_TASK PROMPT_
Scan the records and identify every line in which the string "computer" occurs, then return those lines.

- - -

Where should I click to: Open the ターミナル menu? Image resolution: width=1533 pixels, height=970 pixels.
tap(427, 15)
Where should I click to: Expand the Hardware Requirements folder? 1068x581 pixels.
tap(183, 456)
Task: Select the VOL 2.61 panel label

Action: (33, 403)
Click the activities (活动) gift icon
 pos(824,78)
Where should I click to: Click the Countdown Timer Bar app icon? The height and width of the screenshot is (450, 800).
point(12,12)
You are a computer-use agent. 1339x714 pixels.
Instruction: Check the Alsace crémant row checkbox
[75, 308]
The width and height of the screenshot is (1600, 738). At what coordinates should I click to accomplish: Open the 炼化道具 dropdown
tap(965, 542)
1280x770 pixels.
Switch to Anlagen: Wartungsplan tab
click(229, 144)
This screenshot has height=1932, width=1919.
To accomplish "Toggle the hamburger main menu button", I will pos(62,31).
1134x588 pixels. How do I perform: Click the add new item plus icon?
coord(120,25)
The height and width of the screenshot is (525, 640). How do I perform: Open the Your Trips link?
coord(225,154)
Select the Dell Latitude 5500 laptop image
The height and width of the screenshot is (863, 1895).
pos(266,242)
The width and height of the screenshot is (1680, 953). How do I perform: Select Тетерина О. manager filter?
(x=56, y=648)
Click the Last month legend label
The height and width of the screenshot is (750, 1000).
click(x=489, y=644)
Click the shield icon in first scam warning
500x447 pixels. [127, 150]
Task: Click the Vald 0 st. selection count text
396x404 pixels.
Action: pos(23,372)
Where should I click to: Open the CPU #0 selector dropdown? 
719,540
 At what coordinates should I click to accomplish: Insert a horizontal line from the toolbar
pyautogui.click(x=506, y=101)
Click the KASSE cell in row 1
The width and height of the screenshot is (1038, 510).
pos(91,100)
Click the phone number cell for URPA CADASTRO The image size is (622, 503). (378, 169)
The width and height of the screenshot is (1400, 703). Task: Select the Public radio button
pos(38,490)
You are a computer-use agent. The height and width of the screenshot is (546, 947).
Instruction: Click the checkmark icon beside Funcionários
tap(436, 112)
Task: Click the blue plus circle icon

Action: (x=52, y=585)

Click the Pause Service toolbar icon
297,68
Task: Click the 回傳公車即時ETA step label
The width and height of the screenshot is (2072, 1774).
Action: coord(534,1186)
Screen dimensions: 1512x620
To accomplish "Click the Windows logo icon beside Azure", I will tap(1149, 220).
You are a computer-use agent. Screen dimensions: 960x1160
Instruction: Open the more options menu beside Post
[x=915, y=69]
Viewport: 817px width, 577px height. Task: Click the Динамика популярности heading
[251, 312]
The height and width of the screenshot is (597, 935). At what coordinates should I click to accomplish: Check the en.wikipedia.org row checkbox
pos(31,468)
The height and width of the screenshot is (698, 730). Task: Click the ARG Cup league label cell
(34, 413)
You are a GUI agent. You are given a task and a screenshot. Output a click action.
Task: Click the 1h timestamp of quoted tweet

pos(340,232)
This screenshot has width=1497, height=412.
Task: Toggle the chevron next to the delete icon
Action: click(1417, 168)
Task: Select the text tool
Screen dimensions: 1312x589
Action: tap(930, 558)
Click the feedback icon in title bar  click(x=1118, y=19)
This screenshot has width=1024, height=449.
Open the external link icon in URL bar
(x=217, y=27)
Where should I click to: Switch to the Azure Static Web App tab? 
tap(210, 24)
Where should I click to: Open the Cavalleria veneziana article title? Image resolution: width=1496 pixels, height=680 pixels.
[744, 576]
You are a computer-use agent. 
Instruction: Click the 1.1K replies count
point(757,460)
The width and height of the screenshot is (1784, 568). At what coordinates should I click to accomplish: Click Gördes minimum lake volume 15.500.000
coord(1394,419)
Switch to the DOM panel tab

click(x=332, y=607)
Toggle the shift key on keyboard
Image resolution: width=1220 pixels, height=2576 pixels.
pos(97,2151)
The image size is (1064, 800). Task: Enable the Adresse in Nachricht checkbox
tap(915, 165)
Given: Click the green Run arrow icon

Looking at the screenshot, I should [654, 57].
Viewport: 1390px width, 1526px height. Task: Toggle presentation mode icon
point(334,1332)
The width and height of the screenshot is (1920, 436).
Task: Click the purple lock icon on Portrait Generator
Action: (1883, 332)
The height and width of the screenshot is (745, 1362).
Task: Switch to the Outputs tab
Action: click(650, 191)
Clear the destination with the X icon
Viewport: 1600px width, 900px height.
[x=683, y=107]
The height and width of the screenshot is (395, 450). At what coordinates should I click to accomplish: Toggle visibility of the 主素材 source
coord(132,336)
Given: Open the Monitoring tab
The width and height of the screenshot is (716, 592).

- - -

_TASK RESPONSE_
You are a computer-use agent. 1339x714 pixels.
You are a computer-use agent. The height and width of the screenshot is (546, 947).
You are a computer-use agent. Screen dimensions: 960x1160
You are a computer-use agent. 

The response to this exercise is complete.